How to complete this task
Every record is to be restated exactly, with nothing left out.

╭─ Stored data

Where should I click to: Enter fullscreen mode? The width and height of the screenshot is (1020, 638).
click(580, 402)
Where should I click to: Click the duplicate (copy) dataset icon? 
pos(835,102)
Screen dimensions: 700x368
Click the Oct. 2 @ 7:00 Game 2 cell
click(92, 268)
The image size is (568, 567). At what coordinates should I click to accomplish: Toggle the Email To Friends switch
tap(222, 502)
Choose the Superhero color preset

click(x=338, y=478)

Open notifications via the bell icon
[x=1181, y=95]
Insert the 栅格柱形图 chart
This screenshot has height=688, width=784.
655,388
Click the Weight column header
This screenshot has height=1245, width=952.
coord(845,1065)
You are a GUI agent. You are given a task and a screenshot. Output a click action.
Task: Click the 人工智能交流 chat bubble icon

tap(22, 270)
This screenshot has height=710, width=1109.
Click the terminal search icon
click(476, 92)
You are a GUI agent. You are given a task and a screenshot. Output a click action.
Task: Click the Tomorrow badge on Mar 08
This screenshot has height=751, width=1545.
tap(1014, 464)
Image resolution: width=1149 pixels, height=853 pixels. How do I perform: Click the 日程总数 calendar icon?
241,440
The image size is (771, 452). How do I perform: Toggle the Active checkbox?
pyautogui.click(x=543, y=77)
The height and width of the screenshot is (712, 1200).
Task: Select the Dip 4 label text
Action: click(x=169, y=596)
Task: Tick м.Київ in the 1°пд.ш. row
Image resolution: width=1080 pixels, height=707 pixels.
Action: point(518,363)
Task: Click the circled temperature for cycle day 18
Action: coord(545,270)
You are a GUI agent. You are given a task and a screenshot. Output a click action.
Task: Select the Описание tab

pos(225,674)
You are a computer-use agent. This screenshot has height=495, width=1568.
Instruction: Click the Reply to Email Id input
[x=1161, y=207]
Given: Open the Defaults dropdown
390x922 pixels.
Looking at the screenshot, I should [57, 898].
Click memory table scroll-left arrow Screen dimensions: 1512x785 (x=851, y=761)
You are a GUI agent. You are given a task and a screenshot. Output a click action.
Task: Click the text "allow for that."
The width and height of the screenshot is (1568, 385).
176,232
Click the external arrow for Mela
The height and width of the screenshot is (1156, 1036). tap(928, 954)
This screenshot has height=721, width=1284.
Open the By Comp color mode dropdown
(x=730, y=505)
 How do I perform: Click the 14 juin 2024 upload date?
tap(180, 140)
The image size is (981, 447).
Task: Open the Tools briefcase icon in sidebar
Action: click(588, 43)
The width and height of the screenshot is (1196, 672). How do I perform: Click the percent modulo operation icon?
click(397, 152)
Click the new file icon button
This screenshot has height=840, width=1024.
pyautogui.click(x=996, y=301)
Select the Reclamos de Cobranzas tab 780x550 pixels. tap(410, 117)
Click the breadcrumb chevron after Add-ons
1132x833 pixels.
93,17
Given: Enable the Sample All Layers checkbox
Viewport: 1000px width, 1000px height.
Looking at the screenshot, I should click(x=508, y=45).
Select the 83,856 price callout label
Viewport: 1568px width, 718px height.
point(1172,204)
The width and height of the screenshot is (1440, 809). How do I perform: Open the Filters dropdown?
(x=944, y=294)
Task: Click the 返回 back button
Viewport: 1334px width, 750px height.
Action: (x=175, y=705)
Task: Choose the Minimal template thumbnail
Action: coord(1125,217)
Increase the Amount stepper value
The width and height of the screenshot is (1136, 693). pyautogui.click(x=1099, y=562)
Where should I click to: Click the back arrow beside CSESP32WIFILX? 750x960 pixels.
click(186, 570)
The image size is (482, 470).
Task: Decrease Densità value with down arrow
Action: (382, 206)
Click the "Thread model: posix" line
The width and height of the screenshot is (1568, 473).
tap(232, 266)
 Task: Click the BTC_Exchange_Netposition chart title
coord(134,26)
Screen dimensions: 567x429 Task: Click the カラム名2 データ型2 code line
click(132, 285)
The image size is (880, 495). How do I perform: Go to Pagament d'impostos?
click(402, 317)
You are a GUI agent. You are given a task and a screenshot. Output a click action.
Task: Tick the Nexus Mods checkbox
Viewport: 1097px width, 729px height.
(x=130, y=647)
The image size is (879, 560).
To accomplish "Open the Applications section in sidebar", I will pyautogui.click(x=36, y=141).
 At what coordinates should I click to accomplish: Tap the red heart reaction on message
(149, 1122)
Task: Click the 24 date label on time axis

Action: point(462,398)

╰─

Response below
Where should I click to: Enter fullscreen mode? The width and height of the screenshot is (1020, 638).
click(580, 402)
Where should I click to: Click the duplicate (copy) dataset icon? 
pos(835,102)
Screen dimensions: 700x368
Click the Oct. 2 @ 7:00 Game 2 cell
click(92, 268)
The image size is (568, 567). At what coordinates should I click to accomplish: Toggle the Email To Friends switch
tap(222, 502)
Choose the Superhero color preset

click(x=338, y=478)

Open notifications via the bell icon
[x=1181, y=95]
Insert the 栅格柱形图 chart
This screenshot has height=688, width=784.
655,388
Click the Weight column header
This screenshot has height=1245, width=952.
coord(845,1065)
You are a GUI agent. You are given a task and a screenshot. Output a click action.
Task: Click the 人工智能交流 chat bubble icon

tap(22, 270)
This screenshot has height=710, width=1109.
Click the terminal search icon
click(476, 92)
You are a GUI agent. You are given a task and a screenshot. Output a click action.
Task: Click the Tomorrow badge on Mar 08
This screenshot has height=751, width=1545.
tap(1014, 464)
Image resolution: width=1149 pixels, height=853 pixels. How do I perform: Click the 日程总数 calendar icon?
241,440
The image size is (771, 452). How do I perform: Toggle the Active checkbox?
pyautogui.click(x=543, y=77)
The height and width of the screenshot is (712, 1200).
Task: Select the Dip 4 label text
Action: click(x=169, y=596)
Task: Tick м.Київ in the 1°пд.ш. row
Image resolution: width=1080 pixels, height=707 pixels.
Action: point(518,363)
Task: Click the circled temperature for cycle day 18
Action: coord(545,270)
You are a GUI agent. You are given a task and a screenshot. Output a click action.
Task: Select the Описание tab

pos(225,674)
You are a computer-use agent. This screenshot has height=495, width=1568.
Instruction: Click the Reply to Email Id input
[x=1161, y=207]
Given: Open the Defaults dropdown
390x922 pixels.
Looking at the screenshot, I should [57, 898].
Click memory table scroll-left arrow Screen dimensions: 1512x785 (x=851, y=761)
You are a GUI agent. You are given a task and a screenshot. Output a click action.
Task: Click the text "allow for that."
The width and height of the screenshot is (1568, 385).
176,232
Click the external arrow for Mela
The height and width of the screenshot is (1156, 1036). tap(928, 954)
This screenshot has height=721, width=1284.
Open the By Comp color mode dropdown
(x=730, y=505)
 How do I perform: Click the 14 juin 2024 upload date?
tap(180, 140)
The image size is (981, 447).
Task: Open the Tools briefcase icon in sidebar
Action: click(588, 43)
The width and height of the screenshot is (1196, 672). How do I perform: Click the percent modulo operation icon?
click(397, 152)
Click the new file icon button
This screenshot has height=840, width=1024.
pyautogui.click(x=996, y=301)
Select the Reclamos de Cobranzas tab 780x550 pixels. tap(410, 117)
Click the breadcrumb chevron after Add-ons
1132x833 pixels.
93,17
Given: Enable the Sample All Layers checkbox
Viewport: 1000px width, 1000px height.
Looking at the screenshot, I should click(x=508, y=45).
Select the 83,856 price callout label
Viewport: 1568px width, 718px height.
point(1172,204)
The width and height of the screenshot is (1440, 809). How do I perform: Open the Filters dropdown?
(x=944, y=294)
Task: Click the 返回 back button
Viewport: 1334px width, 750px height.
Action: (x=175, y=705)
Task: Choose the Minimal template thumbnail
Action: coord(1125,217)
Increase the Amount stepper value
The width and height of the screenshot is (1136, 693). pyautogui.click(x=1099, y=562)
Where should I click to: Click the back arrow beside CSESP32WIFILX? 750x960 pixels.
click(186, 570)
The image size is (482, 470).
Task: Decrease Densità value with down arrow
Action: (382, 206)
Click the "Thread model: posix" line
The width and height of the screenshot is (1568, 473).
tap(232, 266)
 Task: Click the BTC_Exchange_Netposition chart title
coord(134,26)
Screen dimensions: 567x429 Task: Click the カラム名2 データ型2 code line
click(132, 285)
The image size is (880, 495). How do I perform: Go to Pagament d'impostos?
click(402, 317)
You are a GUI agent. You are given a task and a screenshot. Output a click action.
Task: Tick the Nexus Mods checkbox
Viewport: 1097px width, 729px height.
(x=130, y=647)
The image size is (879, 560).
To accomplish "Open the Applications section in sidebar", I will pyautogui.click(x=36, y=141).
 At what coordinates should I click to accomplish: Tap the red heart reaction on message
(149, 1122)
Task: Click the 24 date label on time axis

Action: point(462,398)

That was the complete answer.